# Task directions
Identify each line of the data below that contains the word "screenshot" and copy those lines in full. Only a match in the same letter case counts.

#### Working data ####

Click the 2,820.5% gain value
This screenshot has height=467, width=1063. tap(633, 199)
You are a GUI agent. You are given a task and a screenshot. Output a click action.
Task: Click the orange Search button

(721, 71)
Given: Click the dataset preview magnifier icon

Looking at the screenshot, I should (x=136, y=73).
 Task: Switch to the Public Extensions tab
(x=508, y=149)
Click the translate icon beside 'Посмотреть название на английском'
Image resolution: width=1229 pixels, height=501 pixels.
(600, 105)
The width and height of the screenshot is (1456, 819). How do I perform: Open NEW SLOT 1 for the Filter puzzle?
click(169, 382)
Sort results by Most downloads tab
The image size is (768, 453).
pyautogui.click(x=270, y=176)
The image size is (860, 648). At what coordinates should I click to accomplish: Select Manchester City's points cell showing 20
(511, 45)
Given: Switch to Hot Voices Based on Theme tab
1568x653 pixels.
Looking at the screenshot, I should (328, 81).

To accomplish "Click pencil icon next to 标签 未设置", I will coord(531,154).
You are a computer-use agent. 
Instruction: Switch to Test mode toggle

####

# Task answer
This screenshot has height=467, width=1063. tap(633, 199)
You are a GUI agent. You are given a task and a screenshot. Output a click action.
Looking at the screenshot, I should (x=136, y=73).
The width and height of the screenshot is (1456, 819). How do I perform: Open NEW SLOT 1 for the Filter puzzle?
Looking at the screenshot, I should (328, 81).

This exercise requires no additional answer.